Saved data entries
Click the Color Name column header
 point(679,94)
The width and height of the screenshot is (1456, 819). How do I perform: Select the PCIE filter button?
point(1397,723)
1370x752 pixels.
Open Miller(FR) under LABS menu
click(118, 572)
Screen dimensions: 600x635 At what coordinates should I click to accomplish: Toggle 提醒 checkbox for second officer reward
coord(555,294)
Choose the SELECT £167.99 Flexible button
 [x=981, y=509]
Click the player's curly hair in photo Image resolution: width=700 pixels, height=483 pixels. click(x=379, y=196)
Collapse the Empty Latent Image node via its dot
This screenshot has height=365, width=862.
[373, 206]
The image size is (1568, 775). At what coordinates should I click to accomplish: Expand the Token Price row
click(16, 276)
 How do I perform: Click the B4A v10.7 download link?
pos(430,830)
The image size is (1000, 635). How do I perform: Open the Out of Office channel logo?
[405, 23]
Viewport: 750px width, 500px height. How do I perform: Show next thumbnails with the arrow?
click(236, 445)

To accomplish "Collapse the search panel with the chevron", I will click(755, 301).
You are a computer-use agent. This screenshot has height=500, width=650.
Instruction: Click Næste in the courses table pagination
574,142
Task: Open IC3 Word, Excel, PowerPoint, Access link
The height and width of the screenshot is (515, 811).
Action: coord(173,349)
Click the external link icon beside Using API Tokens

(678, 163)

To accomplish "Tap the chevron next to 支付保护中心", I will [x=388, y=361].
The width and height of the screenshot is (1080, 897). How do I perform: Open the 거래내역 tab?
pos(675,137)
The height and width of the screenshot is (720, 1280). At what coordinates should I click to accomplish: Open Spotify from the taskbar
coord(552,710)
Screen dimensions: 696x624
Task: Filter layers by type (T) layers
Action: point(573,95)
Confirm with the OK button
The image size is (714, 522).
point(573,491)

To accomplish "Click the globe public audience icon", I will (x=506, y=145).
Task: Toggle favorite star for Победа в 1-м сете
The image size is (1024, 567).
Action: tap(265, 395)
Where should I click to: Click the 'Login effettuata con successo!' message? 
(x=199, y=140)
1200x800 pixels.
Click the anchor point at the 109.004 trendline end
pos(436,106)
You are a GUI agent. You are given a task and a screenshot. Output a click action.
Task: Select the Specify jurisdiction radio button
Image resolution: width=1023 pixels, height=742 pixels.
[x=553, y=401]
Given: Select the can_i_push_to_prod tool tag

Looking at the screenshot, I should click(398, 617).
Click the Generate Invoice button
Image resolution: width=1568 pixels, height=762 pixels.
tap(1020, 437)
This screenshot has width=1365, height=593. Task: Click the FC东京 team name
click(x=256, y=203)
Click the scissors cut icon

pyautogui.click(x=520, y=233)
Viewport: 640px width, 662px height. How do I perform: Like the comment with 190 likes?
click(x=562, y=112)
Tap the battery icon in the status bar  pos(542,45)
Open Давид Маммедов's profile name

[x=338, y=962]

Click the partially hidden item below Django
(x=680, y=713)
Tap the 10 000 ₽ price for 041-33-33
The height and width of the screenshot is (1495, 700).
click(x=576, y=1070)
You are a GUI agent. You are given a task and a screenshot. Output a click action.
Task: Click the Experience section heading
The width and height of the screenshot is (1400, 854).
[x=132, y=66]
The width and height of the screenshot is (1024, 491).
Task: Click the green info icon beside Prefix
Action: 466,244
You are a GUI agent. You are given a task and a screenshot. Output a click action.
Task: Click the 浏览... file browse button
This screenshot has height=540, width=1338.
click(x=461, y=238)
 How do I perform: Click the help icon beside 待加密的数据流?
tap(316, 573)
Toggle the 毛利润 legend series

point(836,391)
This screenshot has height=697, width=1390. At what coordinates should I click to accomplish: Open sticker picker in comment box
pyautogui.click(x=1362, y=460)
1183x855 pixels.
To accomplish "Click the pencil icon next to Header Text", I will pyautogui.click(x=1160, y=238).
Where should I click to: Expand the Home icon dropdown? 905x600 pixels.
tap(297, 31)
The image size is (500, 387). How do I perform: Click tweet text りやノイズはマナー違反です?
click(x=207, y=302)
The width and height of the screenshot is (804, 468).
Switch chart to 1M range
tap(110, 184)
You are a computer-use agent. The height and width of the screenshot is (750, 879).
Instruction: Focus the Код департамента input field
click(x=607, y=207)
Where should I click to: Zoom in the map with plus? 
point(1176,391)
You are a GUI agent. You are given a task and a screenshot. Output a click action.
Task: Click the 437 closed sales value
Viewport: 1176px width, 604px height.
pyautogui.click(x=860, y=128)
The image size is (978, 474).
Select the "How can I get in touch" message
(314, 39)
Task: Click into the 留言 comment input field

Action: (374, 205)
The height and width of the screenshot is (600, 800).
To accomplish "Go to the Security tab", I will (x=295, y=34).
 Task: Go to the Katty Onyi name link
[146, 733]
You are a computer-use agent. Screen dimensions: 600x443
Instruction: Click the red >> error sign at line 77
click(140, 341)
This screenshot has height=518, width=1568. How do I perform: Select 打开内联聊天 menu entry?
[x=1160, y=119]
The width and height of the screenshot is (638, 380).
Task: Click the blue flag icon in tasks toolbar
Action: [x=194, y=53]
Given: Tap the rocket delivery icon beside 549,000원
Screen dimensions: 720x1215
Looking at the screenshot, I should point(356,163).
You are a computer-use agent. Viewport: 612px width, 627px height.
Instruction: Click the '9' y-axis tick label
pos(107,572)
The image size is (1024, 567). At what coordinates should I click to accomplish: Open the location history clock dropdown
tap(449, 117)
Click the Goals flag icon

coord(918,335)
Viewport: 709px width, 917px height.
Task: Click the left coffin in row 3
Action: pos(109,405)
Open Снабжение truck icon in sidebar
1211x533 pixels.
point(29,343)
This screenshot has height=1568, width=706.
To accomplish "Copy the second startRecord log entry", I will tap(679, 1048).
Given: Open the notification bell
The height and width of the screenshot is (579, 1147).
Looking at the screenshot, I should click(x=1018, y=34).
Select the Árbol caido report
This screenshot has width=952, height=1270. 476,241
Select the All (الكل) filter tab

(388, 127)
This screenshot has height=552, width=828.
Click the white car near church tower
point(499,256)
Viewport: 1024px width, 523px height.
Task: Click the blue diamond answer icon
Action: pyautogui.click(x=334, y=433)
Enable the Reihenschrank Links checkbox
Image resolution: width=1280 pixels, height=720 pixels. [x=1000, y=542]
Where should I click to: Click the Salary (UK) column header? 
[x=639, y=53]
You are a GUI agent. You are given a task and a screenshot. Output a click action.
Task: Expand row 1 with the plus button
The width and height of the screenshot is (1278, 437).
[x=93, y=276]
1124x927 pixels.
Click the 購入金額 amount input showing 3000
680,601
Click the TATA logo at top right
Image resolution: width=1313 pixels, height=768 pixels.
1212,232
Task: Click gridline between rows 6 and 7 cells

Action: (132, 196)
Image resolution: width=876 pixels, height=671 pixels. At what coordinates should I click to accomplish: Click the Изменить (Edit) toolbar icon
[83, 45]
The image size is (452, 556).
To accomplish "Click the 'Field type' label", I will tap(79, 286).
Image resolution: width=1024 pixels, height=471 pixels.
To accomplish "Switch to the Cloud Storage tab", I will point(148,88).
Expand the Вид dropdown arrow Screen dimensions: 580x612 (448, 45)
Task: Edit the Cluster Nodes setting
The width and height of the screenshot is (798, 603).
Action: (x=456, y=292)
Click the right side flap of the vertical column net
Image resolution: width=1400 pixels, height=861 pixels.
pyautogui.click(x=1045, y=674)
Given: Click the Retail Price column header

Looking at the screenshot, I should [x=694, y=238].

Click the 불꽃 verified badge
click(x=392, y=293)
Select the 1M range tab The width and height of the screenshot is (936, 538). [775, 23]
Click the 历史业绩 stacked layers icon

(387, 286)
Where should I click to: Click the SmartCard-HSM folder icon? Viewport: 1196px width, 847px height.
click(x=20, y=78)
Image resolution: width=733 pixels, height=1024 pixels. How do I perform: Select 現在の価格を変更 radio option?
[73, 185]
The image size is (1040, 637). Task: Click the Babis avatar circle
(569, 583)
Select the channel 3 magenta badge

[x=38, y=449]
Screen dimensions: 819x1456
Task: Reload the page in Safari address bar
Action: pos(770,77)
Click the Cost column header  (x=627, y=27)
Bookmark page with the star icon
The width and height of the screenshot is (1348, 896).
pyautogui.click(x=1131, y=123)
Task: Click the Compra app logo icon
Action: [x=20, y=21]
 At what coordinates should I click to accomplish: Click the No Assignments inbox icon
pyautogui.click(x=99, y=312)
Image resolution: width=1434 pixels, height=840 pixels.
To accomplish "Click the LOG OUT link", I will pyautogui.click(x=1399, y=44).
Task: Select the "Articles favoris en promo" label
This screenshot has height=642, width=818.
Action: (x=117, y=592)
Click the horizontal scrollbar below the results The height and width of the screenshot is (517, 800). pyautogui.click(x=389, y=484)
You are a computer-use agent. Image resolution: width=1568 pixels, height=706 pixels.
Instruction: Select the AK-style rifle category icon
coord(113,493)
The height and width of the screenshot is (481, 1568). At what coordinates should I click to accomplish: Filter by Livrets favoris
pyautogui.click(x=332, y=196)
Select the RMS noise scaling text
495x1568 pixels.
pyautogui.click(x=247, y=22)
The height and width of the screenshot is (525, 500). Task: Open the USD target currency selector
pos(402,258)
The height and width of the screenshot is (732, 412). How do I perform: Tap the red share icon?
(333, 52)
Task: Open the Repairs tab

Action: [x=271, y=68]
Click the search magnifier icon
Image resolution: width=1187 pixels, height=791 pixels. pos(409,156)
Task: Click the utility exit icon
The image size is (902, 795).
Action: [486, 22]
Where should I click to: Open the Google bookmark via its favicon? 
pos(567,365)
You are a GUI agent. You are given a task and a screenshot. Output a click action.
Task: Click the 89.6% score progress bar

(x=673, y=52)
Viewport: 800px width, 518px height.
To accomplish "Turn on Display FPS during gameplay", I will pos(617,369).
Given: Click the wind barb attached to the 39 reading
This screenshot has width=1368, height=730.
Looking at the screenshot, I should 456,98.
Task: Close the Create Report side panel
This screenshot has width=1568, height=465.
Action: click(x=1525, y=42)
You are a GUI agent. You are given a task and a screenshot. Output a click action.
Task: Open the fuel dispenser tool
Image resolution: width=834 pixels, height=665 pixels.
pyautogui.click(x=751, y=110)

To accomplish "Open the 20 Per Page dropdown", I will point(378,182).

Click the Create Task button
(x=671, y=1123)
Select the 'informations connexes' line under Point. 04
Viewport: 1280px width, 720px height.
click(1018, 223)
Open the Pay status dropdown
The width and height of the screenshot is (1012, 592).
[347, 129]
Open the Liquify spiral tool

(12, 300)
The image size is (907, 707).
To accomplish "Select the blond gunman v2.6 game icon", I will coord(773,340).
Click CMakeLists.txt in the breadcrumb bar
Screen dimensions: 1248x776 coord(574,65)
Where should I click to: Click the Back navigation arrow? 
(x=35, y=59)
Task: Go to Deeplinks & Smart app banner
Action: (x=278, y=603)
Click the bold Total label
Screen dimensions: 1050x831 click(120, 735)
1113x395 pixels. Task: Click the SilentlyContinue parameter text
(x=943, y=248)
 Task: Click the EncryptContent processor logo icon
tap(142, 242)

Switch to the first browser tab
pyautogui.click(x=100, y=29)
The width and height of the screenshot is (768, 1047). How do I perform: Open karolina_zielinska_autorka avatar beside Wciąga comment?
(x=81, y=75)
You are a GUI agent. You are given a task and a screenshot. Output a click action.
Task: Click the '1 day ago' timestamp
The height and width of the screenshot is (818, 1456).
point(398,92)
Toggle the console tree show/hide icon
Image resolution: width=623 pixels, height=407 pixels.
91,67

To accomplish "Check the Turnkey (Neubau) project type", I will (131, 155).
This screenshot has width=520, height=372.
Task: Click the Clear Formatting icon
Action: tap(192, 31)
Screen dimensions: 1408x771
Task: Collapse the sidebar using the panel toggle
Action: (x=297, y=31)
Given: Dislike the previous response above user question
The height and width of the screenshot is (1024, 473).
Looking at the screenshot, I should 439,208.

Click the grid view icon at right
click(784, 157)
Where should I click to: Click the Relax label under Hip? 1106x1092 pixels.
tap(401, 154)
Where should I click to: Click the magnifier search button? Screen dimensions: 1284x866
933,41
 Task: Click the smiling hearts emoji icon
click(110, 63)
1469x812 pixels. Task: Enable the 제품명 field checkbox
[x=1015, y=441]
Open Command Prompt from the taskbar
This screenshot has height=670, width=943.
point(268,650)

# [PROBLEM REQUIREMENTS]
Check each line of the records above for "status", and copy those that have it.

# [EXERCISE RESULT]
Tap the battery icon in the status bar  pos(542,45)
Open the Pay status dropdown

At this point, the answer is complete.